La protection des données personnelle

La protection des données personnelles est rapidement devenue une question de société majeure. Le grand public y est sensibilisé, et les entreprises doivent se conformer à des principes réglementaires précis. Avec un référent Cnil depuis 2007, Contentia met continuellement en œuvre les process adéquats pour apporter toutes les garanties à ses clients.

« Tout traitement de données fait l’objet de formalités déclaratives auprès de la Commission nationale de l’informatique et des libertés (Cnil) », explique Franck Méliet, chef de service audit & qualité chez Contentia. Appliquer ce principe ne s’improvise pas, lui-même a d’ailleurs suivi pour cela une formation spécifique afin de devenir référent « informatique et libertés ». Il faut également sensibiliser en permanence celles et ceux qui utilisent les données personnelles pour mener à bien leurs missions, car les responsabilités ne s’arrêtent pas à une simple déclaration.
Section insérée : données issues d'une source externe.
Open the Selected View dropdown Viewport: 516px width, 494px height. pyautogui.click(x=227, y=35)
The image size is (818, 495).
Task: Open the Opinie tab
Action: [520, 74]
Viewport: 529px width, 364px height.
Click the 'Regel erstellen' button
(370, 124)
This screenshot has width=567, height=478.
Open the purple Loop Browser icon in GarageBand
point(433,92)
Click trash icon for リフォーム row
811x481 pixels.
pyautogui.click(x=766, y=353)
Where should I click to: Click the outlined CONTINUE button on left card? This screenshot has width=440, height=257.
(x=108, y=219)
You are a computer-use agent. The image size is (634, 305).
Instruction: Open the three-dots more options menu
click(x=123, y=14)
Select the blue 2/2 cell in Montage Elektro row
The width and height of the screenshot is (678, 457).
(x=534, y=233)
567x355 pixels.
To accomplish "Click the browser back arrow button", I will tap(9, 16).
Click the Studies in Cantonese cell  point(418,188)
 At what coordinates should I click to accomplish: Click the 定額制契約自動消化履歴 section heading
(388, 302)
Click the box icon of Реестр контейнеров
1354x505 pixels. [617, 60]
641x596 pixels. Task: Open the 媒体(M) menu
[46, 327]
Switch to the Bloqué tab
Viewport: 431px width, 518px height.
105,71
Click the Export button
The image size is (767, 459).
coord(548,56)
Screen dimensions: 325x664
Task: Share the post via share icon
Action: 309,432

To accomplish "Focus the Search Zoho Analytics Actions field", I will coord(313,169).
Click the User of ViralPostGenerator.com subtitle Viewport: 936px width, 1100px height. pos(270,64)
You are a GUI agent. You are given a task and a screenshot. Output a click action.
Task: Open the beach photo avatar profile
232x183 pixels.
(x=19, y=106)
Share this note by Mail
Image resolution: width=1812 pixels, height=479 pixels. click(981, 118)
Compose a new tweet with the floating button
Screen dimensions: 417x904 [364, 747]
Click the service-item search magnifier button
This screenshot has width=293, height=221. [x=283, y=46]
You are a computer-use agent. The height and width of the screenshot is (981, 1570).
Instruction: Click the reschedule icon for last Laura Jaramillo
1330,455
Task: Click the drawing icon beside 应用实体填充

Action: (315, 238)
La conformité à la loi peut devenir très vite techniquement assez complexe. Par exemple, les données d’un client débiteur ayant soldé son dossier ne peuvent être conservées dans le système informatique, au-delà des délais correspondants à la politique d’archivage pratiquée. Avant d’être détruites ou anonymisées, une partie des données sera conservée dans une base d’archivage intermédiaire pendant une durée limitée et permettra de répondre à des obligations légales et de pouvoir, par exemple, produire un justificatif sollicité lors d’un contrôle fiscal.

Chez Contentia, plus de 200 conseillers sont en relation directe avec des clients débiteurs. Pour rendre leurs pratiques irréprochables, Franck Méliet organise chaque mois des ateliers Cnil au cours desquels ils sont informés des éventuelles évolutions juridiques liées notamment à l’utilisation de nouveaux canaux de communication et d’information comme le SMS et le message électronique pour lesquels des règles d’usage s’imposent.

Sensibiliser collaborateurs et partenaires, un enjeu de confiance

Se mettre en conformité avec les règles de la Cnil passe également par un dialogue avec les managers. « Nous avons diffusé une procédure pour que les chefs de services veillent au contrôle des demandes, spécifiques à la loi informatique et liberté, exprimées par les clients débiteurs, car si la réponse n’est pas apportée dans le délai réglementaire, nous risquons une saisine de la Cnil », précise Franck Méliet. Les peines encourues pour violation de la réglementation sur la protection des données personnelles peuvent aller jusqu’à 5 ans d’emprisonnement et 300 000 euros d’amende.

Reste que la Cnil n’impose pas un tel déploiement de moyens. Les entreprises ne sont pas tenues par exemple d’organiser des ateliers de sensibilisation ou d’établir des process particuliers en cas de courriers reçus sur ces questions. Contentia s’engage dans ce sens pour renforcer la relation de confiance avec ses entreprises partenaires, qui ne sont d’ailleurs pas toujours au fait des règles en vigueur.

« Notre rôle est aussi d’alerter nos clients partenaires lorsque des données ne doivent pas nous être communiquées comme par exemple le numéro de sécurité sociale », signale ainsi Franck Méliet. Alerter lorsqu’un dossier est livré avec certaines informations sensibles dont Contentia n’a pas l’utilité, fait aussi partie de sa vision d’un recouvrement respectueux de la légalité et de la Smarter Way to Recovery qu’elle s’attache à suivre.